**YOUR INSTRUCTIONS**
Could you filter the records below and return each line that holds "next"?

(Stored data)
=== Section Start ===

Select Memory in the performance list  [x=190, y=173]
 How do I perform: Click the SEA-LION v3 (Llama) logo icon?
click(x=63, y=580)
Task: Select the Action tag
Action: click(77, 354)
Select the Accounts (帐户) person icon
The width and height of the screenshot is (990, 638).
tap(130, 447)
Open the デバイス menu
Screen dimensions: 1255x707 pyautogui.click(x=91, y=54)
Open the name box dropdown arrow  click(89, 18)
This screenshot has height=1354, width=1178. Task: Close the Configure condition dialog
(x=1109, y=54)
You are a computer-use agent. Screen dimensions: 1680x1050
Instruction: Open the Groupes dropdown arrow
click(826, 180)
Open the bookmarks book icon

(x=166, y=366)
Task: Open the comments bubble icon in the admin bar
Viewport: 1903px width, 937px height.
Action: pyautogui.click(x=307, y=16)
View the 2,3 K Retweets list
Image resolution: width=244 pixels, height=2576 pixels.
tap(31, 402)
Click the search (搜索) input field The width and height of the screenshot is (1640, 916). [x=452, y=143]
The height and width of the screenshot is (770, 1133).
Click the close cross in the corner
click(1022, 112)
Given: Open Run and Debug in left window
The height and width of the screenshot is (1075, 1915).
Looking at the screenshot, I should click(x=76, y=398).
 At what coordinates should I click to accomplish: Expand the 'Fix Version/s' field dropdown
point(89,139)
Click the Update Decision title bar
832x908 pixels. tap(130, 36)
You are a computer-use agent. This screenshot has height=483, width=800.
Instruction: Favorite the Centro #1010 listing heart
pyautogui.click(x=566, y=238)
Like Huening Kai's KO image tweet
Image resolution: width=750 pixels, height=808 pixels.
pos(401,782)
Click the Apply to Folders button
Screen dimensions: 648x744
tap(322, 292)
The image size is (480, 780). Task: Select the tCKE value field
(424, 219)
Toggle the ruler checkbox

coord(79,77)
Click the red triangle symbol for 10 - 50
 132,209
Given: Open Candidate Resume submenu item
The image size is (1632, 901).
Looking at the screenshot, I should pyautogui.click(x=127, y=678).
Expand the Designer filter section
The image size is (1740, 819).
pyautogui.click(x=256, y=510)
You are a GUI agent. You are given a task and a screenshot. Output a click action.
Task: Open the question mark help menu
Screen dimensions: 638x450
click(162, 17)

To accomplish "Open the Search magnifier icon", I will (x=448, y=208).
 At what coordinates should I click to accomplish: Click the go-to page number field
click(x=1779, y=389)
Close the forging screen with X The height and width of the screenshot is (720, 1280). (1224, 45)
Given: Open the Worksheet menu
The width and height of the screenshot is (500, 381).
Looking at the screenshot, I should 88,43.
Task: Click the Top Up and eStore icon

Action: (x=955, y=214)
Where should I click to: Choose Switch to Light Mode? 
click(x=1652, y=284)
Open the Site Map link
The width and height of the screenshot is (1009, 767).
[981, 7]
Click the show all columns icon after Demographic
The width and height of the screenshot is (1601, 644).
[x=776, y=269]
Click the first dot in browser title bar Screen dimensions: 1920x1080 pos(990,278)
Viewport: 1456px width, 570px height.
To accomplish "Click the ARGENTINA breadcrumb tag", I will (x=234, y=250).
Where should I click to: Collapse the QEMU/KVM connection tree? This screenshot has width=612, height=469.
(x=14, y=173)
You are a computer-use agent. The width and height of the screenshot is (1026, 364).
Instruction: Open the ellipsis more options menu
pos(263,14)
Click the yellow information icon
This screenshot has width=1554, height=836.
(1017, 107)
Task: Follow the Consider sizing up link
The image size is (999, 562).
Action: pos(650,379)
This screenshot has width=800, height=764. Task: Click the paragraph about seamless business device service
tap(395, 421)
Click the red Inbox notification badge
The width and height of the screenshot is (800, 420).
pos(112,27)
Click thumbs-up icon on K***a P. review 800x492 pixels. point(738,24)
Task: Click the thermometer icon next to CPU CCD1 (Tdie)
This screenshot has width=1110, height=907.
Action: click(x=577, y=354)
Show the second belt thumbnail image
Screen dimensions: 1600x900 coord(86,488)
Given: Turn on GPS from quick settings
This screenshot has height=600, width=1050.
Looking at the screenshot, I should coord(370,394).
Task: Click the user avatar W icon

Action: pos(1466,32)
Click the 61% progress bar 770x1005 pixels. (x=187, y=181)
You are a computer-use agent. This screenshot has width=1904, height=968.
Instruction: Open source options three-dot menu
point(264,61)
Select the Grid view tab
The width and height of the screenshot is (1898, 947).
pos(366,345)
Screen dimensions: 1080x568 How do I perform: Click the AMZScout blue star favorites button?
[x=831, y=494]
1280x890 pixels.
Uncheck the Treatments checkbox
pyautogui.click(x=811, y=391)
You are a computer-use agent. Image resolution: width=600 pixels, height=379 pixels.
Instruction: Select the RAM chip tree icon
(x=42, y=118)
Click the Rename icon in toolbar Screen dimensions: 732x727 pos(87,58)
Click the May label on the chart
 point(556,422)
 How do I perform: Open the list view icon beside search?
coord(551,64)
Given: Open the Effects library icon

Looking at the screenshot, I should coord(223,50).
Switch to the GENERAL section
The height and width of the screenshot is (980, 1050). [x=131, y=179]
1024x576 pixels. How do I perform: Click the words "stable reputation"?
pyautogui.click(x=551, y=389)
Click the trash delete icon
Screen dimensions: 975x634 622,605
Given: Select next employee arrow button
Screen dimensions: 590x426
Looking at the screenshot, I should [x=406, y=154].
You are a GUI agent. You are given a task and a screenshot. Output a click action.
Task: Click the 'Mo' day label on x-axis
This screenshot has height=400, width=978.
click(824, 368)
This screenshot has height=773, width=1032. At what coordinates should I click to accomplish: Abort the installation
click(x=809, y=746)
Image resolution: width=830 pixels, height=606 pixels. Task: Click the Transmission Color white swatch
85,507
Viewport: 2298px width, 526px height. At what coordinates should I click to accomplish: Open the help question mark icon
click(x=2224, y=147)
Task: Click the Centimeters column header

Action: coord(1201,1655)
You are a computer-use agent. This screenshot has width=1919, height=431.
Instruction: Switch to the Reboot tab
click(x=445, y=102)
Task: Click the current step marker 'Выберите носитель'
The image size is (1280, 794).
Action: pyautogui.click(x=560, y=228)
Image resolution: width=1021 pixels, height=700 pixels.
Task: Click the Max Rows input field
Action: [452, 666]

=== Section End ===

**SOLUTION TO THIS TASK**
Task: Click the thermometer icon next to CPU CCD1 (Tdie)
Given: Select next employee arrow button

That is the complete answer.